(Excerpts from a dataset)
■ ■ ■

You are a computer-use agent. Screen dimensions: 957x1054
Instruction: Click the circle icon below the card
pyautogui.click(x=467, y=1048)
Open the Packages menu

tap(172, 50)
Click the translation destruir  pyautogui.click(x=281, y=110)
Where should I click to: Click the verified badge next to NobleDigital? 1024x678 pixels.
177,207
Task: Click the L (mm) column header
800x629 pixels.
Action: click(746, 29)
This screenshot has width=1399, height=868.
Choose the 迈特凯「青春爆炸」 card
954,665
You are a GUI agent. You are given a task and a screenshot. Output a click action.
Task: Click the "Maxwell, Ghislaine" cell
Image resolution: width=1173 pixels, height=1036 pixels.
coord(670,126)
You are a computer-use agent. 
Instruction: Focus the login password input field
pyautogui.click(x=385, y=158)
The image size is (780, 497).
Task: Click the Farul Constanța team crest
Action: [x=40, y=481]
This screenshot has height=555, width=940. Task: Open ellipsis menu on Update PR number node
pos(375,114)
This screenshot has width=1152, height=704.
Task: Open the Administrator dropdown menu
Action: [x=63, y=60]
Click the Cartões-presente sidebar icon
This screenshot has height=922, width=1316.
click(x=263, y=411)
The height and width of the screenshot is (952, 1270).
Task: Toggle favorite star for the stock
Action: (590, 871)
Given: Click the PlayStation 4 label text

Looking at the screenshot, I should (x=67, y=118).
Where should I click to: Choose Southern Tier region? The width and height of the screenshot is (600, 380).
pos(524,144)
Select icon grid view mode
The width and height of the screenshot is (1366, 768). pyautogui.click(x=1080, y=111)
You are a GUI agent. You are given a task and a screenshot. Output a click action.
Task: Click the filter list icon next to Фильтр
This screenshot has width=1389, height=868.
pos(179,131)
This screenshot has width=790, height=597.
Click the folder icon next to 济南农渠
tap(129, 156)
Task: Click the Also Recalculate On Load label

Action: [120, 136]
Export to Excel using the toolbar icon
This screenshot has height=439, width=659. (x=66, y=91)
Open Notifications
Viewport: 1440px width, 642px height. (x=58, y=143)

■ ■ ■

• [What you should do]:
Look at the records above. Copy every line where the string "computer" occurs.

• [Exercise response]:
You are a computer-use agent. Screen dimensions: 957x1054
You are a computer-use agent. 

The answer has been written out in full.